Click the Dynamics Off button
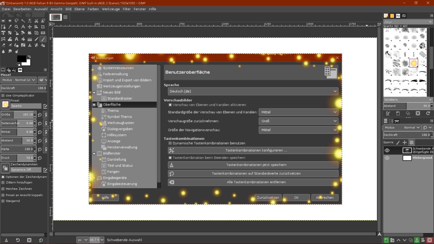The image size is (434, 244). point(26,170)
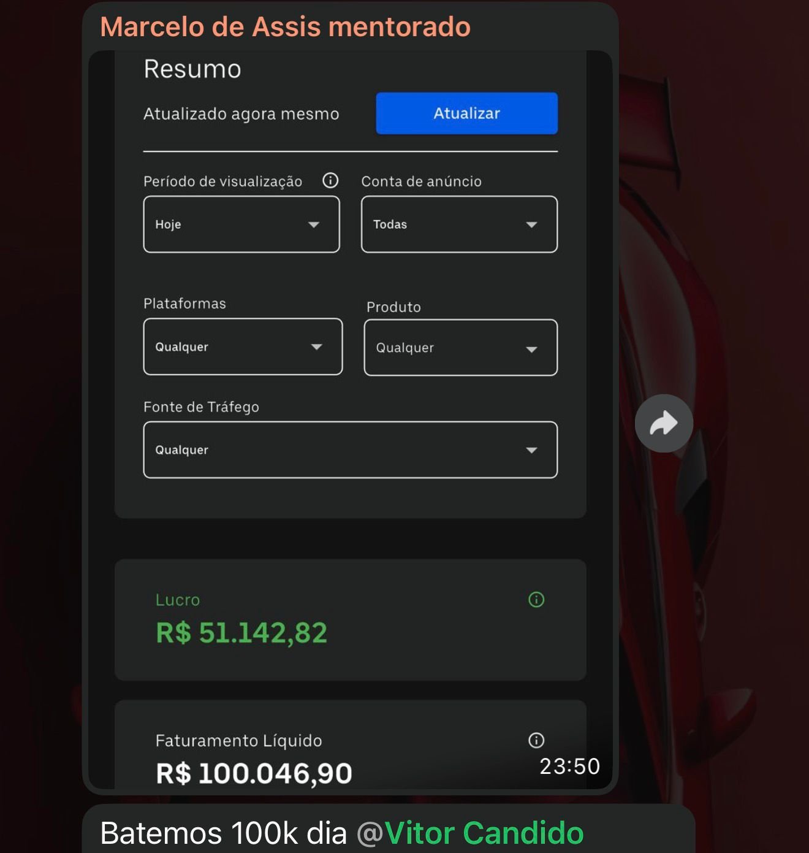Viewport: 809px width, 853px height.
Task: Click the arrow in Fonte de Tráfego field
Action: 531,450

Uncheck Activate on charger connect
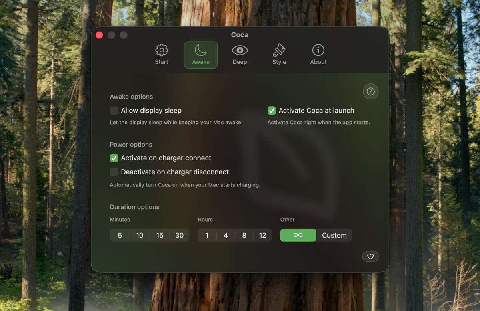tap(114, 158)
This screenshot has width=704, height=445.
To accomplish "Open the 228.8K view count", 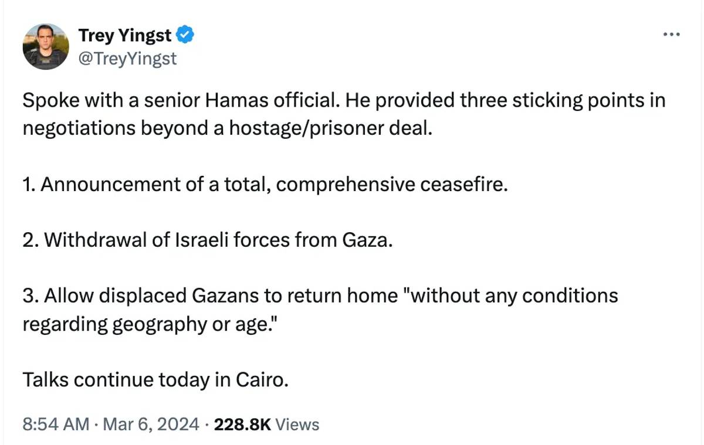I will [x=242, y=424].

○ ○ ○ ○ ○

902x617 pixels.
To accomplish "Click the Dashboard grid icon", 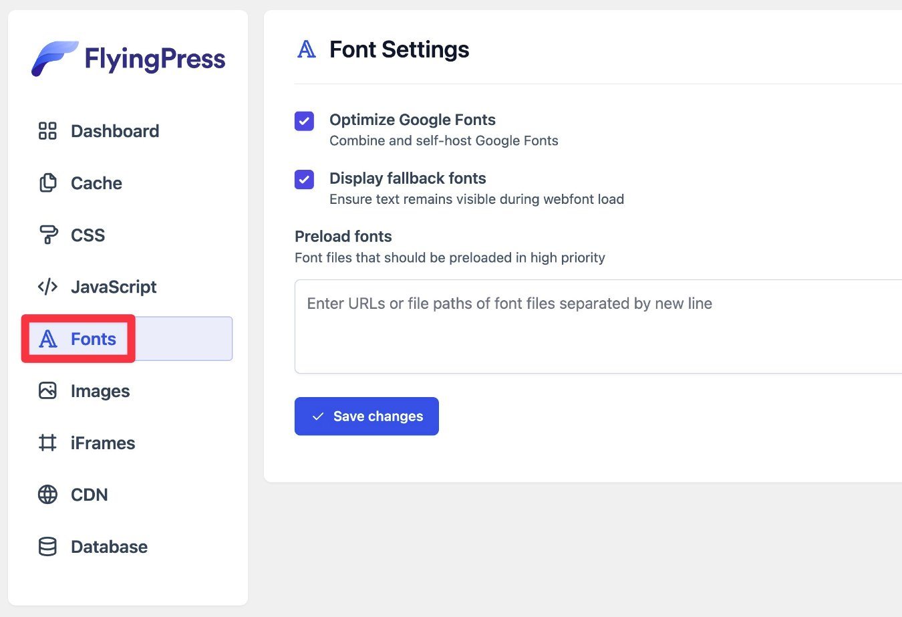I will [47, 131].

○ ○ ○ ○ ○

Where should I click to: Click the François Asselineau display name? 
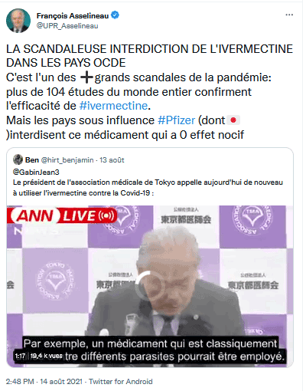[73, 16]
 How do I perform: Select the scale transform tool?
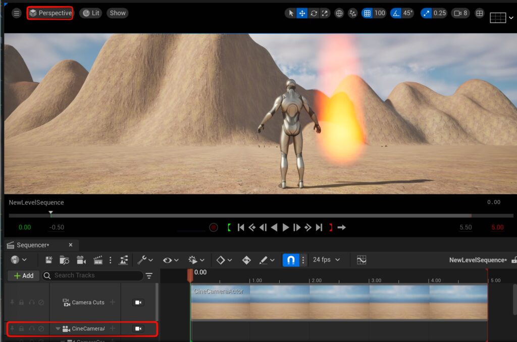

○ ○ ○ ○ ○

• Assigned task:
Looking at the listing above, which lines run from the one containing "Click the Dynamics Off button" through the one containing "This screenshot has width=704, height=445."? Print exactly those, ends included, pictures excluded.

• Exercise answer:
Click the Dynamics Off button
The image size is (434, 244). point(26,170)
Viewport: 809px width, 853px height.
Task: Click the arrow in Fonte de Tráfego field
Action: 531,450

Uncheck Activate on charger connect
tap(114, 158)
This screenshot has width=704, height=445.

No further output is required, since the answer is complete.